5. HARRY POTTER EMOJI
With GSCE and A-Level results having recently been handed out across the land, a Harry Potter emoji is the only way to celebrate your Hogwarts acceptance letter. Emojius-creatius!
6. HIGH-FIVE EMOJI
There're plenty of emoji that make do as high-five alternatives, but not the real thing. Thumbs-up, handshakes and fist bumps are all either there or on their way, so why can't we share emoji greetings like bros, bro?
7. BIG BUTT EMOJI
Kim K almost broke the internet with her rump rumpus; this would surely help finish the job. Until then, this provocative peach will have to do.
8. ROAST DINNER EMOJI
If Americans get burgers, Italians get pizza and Asia gets noodles, we want the staple British meal recreated in emoji form. How else are we going to share with the world what we're eating when Instagram's down?
9. TYRION LANNISTER EMOJI
Feeling dastardly? Forget the smirking smiley, we're going full-on Game of Thrones with this.
10. NEEGAN EMOJI
You want to call you mate a prick, we get it, they can be a prick.
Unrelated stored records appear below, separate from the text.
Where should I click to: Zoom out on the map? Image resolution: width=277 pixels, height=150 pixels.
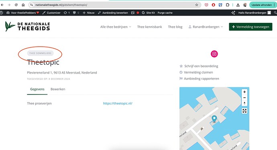coord(244,98)
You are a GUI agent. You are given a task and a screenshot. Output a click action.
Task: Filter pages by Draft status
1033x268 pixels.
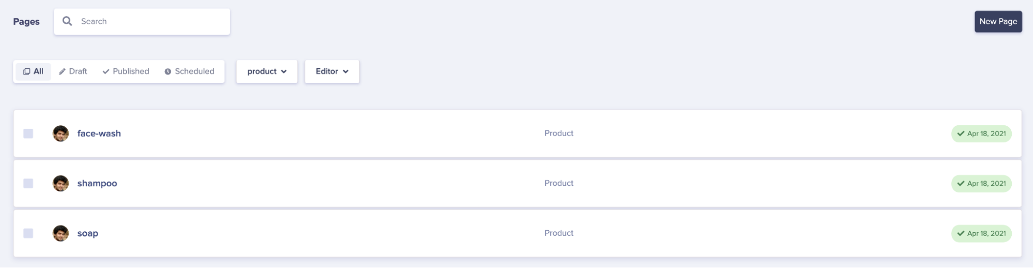[x=73, y=71]
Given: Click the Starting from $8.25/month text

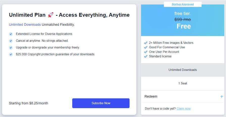Looking at the screenshot, I should point(29,103).
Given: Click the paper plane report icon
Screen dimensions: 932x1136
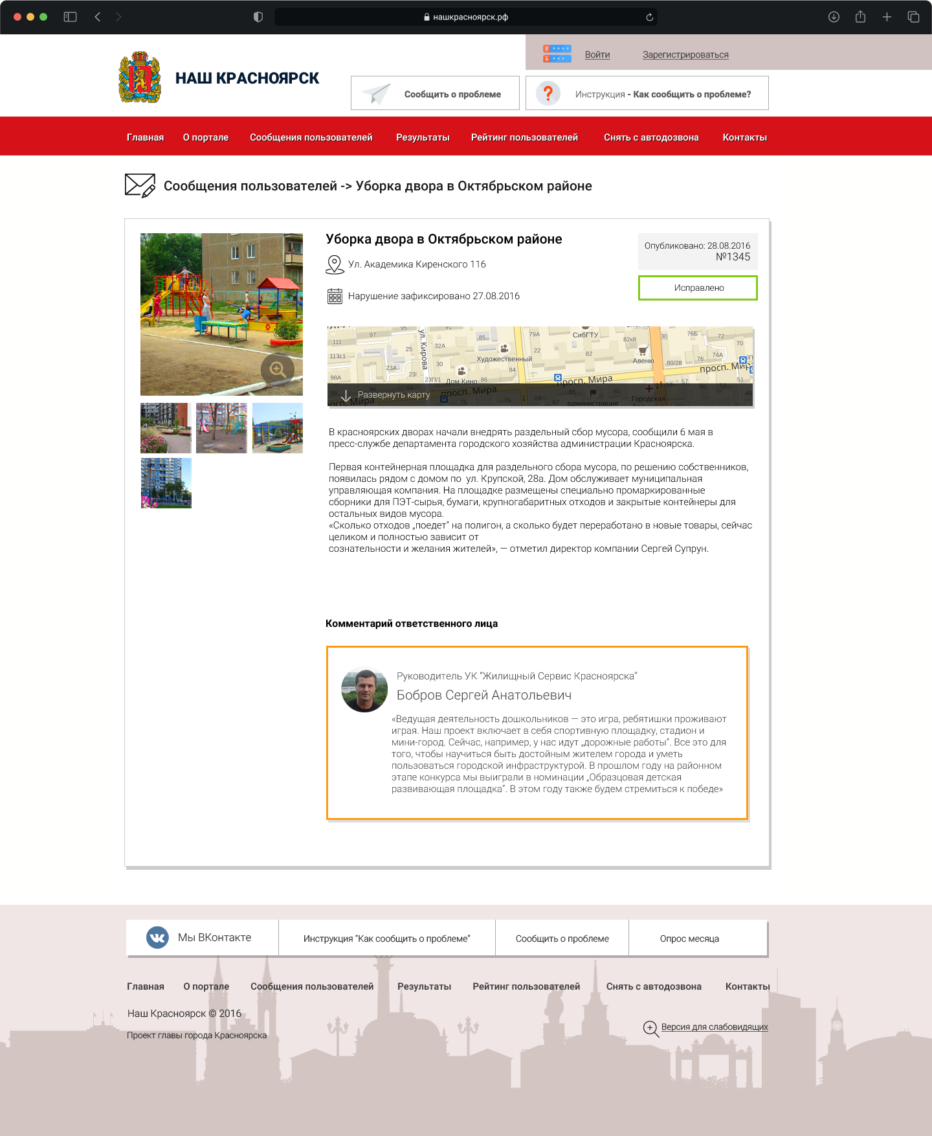Looking at the screenshot, I should (376, 94).
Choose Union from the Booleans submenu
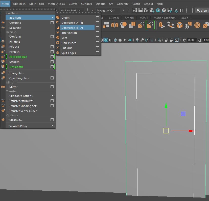This screenshot has height=201, width=209. tap(65, 18)
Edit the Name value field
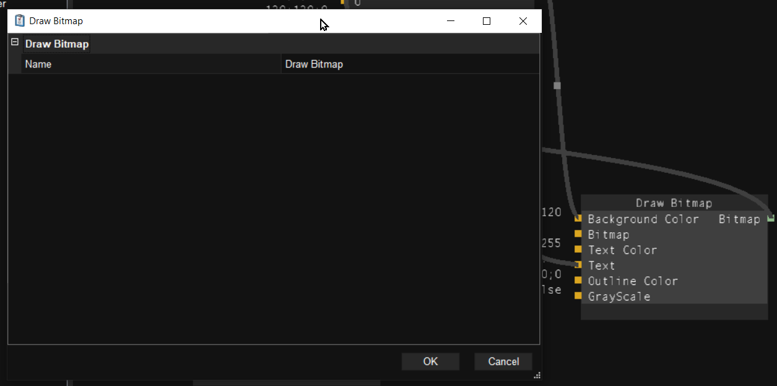The width and height of the screenshot is (777, 386). (409, 64)
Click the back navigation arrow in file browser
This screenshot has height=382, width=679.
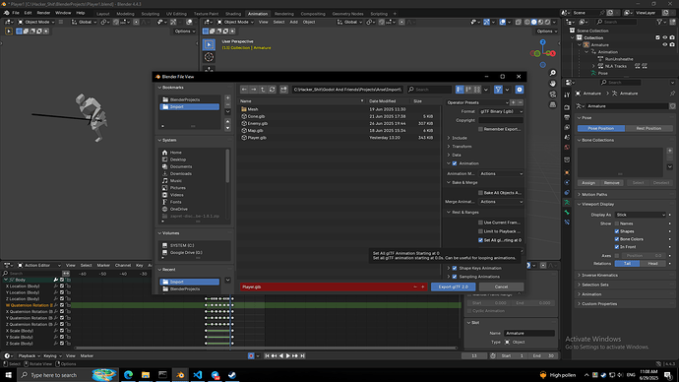[244, 90]
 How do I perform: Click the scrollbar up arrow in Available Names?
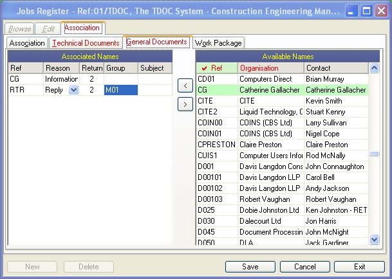374,68
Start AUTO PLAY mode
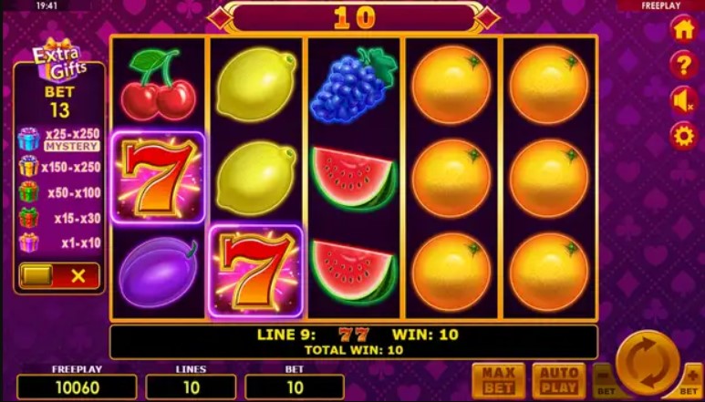The height and width of the screenshot is (402, 705). (559, 381)
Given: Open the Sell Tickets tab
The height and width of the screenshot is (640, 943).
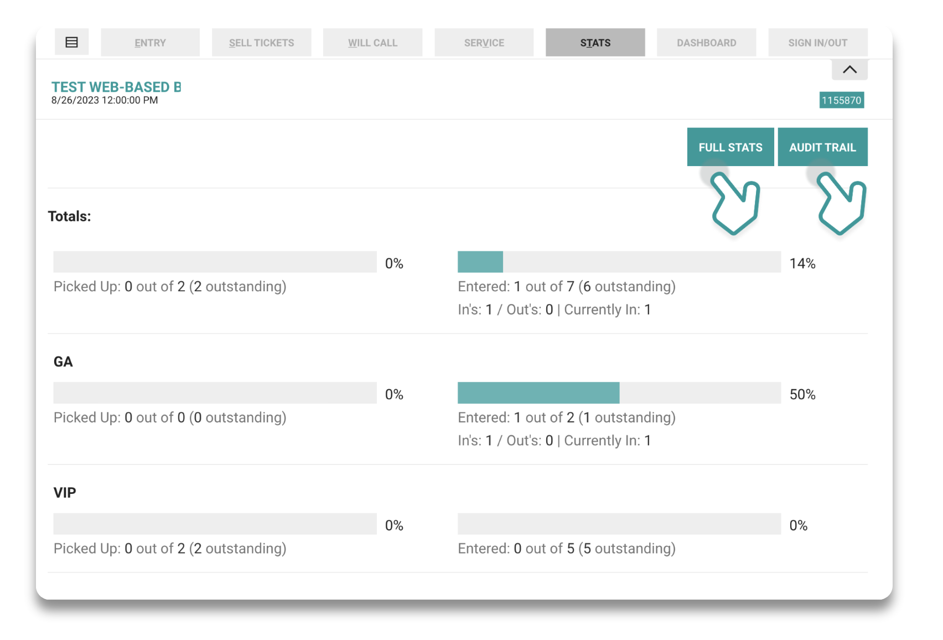Looking at the screenshot, I should [x=261, y=43].
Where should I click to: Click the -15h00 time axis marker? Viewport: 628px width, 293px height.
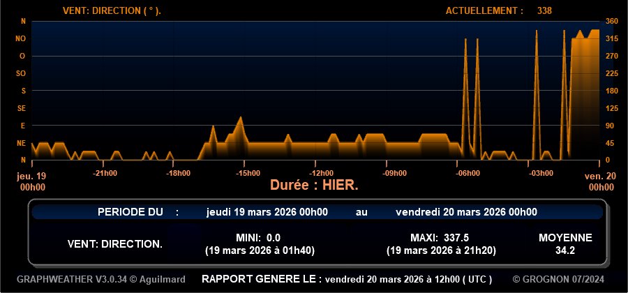click(248, 174)
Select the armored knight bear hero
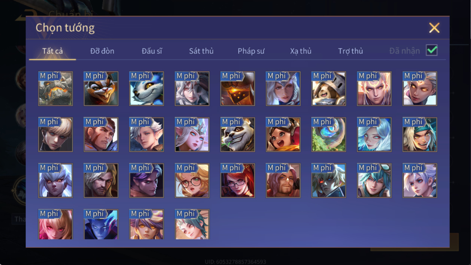The height and width of the screenshot is (265, 471). tap(329, 88)
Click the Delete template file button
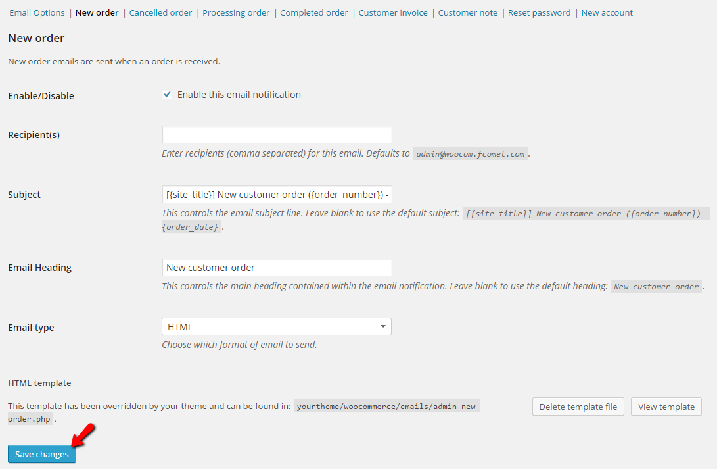Viewport: 717px width, 469px height. [578, 407]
Sometimes words, or a middle finger emoji, aren't enough though. That's where Neegan comes in. If comparing your mate to the Baseball bat-wielding, Glen-killing, remorse-lacking Walking Dead baddy won't give them the hint you think they're a bit of a dick, nothing will.
11. VIRTUAL REALITY SMILEY
In 15 years' time when we're all sat around ogling a digital recreation of the world already around us, we're going to want our emoji to follow suit. And hey, it couldn't look any worse than that Palmer Luckey Time cover.
12. #NOFILTER EMOJI
Please, put an end to the most irritating hashtag of all time; replace it with the most irritating emoji instead.
13. HUNGOVER EMOJI

When words are too much of an effort, your head is pounding and moving your finger more than once will cause last night's 14 Jagerbombs to make an unwanted reappearance, there's only one emoji we should be turning to, quietly.
14. GINGER EMOJI
With the world of emoji having recently gone on an ethnically, culturally and sexually diverse binge, our red-headed - sorry, strawberry blonde (eye roll emoji) - friends are the only minority group overlooked in Pictionary form. Let's sign the petition and right that wrong.
15. AVENGERS EMOJI

With the full range of emotions in one set of loveable characters - Hulk: angry, Captain America: noble, Iron Man: smug - the likes of smiley poo, heart eyes and tongue out smiley would never get a look-in again.
16. CUPCAKE EMOJI
How has this not happened? The humble, delicious cupcake has been shunned, but we need you, not only for our emoji-based shopping lists, but to show the world our love for the Great British Bakeoff.
17. MIC-DROP EMOJI

This argument is over and there's only one way to show it - no, not mature concession, the mic drop emoji. This is how we're ending every WhatsApp chat - and article - from now on. Boom, we out.